Morpheus is controlled by an off-board microcontroller. For these first tests, the weapon of choice was a FRDM board, seen here on the right:
The voltage source portion of Morpheus consists of a 12-bit DAC controlled via SPI (serial peripheral interface). This was connected up to the FRDM board.
The next step was to implement a small menu system on the FRDM board, so that test commands could be sent to the board on demand via the serial port. Here is a screen capture from a terminal program:
Although this took a couple of hours to code up it saves time in the long run. With the menu system it is possible to send a text command over the serial port from a PC to set any voltage level or to program a pattern (for testing the capability to change voltage rapidly).
The circuit allows for any arbitrary voltage from 0.6V to 5V to be created on demand with 2mV resolution.
The exact output voltage will vary due to part differences and temperature and load (the voltage regulator has 1.5% tolerance at 25 degrees C for the more accurate ‘A-grade’ version but higher across all load and temperature values, and I used the cheaper non-A-grade version), so a reference voltage is fed back to the microcontroller so that it can compute the difference and add or subtract an amount to auto-calibrate when needed. This feature relies on an external ADC, since virtually every microcontroller/single board computer these days has built-in ADC capability. The screenshot above shows the output being set to 1000mV, and the auto-correction of -9.5*2mV = -19mV for a more precise setting. In normal use such accuracy may not be needed (the simulation error compared to a real battery response may be more significant) but it was good to know that a calibration is possible if ever needed (In normal use, the voltage control will be run open-loop, i.e. set-and-forget and hopefully this will be accurate enough for the battery simulation). It was checked with the highest resolution multimeter I had; with the auto-correction feature the output was accurate within 6 mV. I then modified the code to take an average of 64 measurements.
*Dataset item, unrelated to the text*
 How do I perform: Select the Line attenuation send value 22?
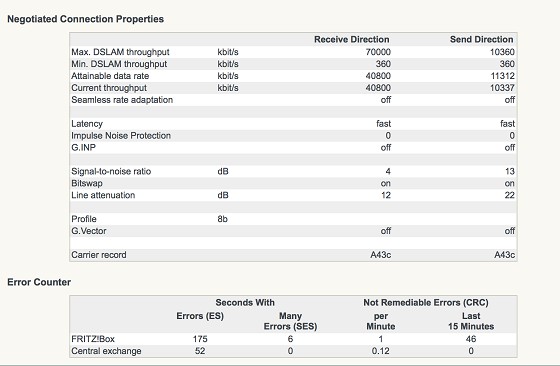[510, 195]
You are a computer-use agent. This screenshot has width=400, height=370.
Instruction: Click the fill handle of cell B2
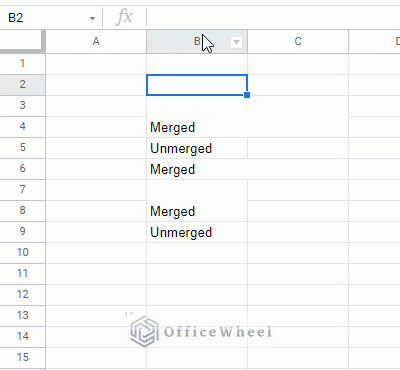pos(247,95)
The error reduced to 3mV across the range which is probably hitting the accuracy of the microcontroller’s ADC. As mentioned this is more accurate than the simulation is likely to be!
More tests need to be done (under load, dynamic tests, and dynamic current measurement capability) however I’m waiting to get a heat sink before I do those.
Li-Ion Battery Simulation
After examining the paper found by michaelkellett (see post 2 comments), it was decided to experiment with the ‘dualfoil’ software that the authors used. The software is intended to simulate a battery based on many physical, chemical and electrical properties. Dualfoil is written in Fortran but with a little help - thanks johnbeetem - the software eventually ran. It spools out many parameters per instance in time which the simulation runs. The software is complex (more than 6000 lines of code) and possibly requires more resources than a microcontroller may be able to provide in real time.
It was nevertheless decided to port the code to C to provide some flexibility over where the code might be run from. One of the license terms for dualfoil state that the software must not significantly change; it was decided that an automated port of dualfoil from Fortran to C is not a significant change since Fortran compilers already internally pre-process before compiling the code.